*WHAT NEEDS TO BE DONE*. Search the material for lines containing the word "result", and copy each one.
-*-
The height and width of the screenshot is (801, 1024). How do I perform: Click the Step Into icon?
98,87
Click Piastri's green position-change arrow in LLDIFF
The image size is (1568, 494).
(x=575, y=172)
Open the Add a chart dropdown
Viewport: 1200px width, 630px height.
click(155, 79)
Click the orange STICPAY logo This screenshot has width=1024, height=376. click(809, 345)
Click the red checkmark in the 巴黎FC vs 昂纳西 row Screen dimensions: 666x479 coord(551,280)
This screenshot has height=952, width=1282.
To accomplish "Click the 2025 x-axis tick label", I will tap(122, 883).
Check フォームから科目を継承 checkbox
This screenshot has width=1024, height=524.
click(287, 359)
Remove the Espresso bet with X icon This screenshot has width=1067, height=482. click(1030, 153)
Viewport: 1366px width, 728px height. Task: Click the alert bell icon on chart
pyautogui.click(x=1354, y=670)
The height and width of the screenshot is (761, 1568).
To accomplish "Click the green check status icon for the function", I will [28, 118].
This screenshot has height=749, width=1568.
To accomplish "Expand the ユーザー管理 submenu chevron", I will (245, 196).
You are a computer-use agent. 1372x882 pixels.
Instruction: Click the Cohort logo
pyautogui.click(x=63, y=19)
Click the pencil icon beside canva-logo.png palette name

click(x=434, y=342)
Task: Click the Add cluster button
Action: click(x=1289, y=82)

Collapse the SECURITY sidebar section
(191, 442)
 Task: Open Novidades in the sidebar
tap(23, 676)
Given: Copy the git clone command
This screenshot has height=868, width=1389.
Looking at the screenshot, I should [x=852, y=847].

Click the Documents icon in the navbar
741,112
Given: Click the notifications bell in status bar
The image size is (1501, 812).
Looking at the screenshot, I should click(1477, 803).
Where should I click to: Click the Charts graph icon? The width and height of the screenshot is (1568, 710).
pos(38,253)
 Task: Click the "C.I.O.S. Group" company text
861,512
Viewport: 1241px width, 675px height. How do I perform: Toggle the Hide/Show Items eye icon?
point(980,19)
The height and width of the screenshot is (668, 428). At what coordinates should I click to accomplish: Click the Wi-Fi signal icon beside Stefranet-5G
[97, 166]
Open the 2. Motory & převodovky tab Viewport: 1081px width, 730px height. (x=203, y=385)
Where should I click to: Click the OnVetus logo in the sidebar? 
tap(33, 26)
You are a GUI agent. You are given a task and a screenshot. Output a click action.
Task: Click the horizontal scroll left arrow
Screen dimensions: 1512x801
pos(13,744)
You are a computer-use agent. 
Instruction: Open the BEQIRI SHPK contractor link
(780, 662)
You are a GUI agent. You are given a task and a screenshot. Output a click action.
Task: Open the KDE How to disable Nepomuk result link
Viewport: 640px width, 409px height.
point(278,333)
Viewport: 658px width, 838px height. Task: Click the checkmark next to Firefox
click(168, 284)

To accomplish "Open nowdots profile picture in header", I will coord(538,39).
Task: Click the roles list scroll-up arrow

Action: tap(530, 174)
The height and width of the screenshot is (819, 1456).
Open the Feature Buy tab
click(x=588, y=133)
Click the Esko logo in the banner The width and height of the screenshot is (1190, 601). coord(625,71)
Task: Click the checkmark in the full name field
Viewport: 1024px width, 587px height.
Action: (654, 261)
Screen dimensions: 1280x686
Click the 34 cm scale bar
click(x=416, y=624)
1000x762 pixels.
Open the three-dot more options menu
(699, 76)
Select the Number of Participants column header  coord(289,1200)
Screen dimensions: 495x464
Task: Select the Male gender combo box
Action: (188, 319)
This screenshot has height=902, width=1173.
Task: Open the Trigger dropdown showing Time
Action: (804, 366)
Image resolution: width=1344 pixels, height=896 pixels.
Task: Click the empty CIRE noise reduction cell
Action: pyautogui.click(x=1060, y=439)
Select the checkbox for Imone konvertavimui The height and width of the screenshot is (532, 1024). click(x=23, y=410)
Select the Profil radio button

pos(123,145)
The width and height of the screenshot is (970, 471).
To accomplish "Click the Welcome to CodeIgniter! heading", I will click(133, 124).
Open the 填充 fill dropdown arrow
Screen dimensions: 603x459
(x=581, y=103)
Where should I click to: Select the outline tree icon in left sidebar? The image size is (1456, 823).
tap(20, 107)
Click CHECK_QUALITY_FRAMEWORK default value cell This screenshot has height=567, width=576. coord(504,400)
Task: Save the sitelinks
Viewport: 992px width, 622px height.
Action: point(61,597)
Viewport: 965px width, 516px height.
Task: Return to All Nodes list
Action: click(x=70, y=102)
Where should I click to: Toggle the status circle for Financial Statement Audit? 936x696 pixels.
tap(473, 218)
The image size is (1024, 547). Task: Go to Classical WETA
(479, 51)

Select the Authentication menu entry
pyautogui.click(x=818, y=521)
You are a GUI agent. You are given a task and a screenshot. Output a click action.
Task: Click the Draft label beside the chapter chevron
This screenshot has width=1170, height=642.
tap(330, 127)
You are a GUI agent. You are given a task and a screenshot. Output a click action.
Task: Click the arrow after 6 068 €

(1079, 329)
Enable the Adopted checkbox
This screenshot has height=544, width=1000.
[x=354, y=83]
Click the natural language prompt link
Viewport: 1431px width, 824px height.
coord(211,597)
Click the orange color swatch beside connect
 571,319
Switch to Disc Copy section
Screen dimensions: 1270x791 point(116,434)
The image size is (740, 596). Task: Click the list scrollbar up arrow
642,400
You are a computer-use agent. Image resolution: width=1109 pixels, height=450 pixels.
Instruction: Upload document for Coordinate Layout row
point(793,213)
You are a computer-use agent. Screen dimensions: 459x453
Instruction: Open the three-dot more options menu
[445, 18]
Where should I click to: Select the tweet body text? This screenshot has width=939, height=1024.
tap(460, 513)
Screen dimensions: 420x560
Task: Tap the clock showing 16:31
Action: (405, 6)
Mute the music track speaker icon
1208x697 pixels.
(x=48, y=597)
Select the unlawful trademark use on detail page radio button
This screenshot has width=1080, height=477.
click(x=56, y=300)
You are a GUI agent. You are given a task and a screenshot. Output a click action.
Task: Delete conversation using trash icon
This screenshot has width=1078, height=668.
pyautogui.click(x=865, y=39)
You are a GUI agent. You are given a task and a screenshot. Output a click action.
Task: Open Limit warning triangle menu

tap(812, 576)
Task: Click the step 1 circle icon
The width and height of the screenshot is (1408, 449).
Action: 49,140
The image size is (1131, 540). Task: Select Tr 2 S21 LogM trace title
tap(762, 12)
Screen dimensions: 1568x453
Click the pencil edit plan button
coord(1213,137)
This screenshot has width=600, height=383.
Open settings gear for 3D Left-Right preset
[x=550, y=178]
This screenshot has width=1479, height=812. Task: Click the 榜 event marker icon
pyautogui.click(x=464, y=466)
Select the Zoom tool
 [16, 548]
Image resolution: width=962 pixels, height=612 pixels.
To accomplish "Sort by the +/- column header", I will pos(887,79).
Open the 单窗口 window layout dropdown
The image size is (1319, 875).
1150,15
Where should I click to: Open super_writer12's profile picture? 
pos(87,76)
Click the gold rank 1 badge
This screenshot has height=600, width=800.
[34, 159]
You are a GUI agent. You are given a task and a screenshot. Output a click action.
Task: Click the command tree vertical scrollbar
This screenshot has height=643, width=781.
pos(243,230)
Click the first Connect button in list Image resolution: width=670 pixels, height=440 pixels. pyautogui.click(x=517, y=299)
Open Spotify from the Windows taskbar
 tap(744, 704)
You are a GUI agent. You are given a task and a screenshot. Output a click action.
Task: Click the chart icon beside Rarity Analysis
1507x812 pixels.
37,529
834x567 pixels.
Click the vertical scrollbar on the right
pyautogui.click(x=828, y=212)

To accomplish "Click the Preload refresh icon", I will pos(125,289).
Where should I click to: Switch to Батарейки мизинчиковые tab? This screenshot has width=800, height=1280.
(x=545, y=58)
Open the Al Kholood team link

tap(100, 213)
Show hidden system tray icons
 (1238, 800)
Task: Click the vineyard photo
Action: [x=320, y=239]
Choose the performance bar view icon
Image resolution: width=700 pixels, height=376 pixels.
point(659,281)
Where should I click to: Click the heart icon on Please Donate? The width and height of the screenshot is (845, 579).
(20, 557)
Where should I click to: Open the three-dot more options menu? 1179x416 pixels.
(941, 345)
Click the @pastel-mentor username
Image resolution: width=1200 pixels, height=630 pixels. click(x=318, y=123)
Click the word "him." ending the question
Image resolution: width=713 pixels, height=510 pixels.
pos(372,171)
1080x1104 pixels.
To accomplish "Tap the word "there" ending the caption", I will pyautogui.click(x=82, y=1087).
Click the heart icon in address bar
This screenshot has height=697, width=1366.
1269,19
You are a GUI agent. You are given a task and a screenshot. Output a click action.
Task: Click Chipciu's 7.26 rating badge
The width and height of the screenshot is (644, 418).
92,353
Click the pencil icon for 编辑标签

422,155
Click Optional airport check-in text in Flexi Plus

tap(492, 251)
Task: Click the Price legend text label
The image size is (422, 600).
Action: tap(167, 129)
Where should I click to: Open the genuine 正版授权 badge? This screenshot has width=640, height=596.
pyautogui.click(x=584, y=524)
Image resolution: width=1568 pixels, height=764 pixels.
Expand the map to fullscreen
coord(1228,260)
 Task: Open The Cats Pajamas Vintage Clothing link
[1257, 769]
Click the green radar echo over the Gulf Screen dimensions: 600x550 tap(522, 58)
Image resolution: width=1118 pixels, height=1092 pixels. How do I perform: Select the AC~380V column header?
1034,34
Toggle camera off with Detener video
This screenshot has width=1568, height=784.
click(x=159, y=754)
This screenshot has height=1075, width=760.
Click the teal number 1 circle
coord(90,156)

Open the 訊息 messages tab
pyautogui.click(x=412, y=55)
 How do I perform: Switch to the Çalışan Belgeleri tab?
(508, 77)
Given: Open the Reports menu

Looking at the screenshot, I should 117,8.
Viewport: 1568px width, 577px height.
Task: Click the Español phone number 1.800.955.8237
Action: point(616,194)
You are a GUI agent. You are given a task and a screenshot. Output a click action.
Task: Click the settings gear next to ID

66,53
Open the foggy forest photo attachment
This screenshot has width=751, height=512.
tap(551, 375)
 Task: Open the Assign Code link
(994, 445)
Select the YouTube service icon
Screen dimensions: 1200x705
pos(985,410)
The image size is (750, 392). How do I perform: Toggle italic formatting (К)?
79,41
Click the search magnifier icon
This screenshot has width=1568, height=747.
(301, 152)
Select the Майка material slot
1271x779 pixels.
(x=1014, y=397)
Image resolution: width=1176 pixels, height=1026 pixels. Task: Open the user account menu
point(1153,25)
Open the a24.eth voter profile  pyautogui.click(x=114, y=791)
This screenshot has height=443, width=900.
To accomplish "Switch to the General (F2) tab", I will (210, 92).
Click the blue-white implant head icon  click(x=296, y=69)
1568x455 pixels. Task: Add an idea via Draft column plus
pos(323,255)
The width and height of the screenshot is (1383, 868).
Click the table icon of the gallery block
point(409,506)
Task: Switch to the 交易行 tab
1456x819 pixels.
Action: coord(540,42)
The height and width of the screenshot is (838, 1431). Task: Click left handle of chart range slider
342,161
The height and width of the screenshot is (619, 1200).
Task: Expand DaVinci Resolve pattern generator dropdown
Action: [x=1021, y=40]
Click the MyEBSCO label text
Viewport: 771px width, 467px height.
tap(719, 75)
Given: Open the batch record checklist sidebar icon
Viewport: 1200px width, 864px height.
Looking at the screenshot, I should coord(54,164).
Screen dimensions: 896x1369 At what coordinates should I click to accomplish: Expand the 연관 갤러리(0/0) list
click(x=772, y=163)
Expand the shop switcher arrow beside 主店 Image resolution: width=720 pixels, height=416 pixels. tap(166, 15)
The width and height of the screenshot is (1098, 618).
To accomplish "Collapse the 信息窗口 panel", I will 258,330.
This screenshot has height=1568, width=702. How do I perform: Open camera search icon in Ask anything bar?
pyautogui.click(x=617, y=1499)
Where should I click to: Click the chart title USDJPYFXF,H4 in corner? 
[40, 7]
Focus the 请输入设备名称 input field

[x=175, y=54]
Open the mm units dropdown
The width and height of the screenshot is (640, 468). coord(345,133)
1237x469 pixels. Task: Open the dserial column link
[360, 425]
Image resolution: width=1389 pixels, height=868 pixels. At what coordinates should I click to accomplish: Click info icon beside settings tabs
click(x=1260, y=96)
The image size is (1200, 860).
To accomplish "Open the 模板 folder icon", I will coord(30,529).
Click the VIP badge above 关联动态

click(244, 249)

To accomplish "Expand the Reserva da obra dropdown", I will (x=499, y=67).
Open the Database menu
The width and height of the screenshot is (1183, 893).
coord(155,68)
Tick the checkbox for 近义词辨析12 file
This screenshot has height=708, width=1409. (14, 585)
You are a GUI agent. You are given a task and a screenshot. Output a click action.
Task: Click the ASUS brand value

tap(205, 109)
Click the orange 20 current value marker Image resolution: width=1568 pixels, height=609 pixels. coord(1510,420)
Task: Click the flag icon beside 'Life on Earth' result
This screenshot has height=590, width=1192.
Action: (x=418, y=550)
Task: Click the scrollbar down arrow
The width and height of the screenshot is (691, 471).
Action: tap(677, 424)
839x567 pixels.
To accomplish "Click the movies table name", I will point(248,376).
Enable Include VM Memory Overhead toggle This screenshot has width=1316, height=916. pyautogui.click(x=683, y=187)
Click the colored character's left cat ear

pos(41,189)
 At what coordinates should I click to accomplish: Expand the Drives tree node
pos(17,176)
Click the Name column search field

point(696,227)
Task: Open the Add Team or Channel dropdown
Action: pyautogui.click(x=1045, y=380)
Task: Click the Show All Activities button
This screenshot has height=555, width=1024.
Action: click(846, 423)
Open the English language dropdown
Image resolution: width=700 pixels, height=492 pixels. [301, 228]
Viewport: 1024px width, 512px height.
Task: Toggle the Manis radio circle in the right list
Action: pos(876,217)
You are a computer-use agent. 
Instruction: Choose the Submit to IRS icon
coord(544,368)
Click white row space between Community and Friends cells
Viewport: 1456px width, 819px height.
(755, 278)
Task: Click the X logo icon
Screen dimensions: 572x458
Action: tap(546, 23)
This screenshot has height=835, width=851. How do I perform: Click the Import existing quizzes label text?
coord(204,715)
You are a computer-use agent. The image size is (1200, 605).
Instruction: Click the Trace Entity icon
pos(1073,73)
-*-
*EXERCISE SOLUTION*.
Task: Open the KDE How to disable Nepomuk result link
Task: Click the flag icon beside 'Life on Earth' result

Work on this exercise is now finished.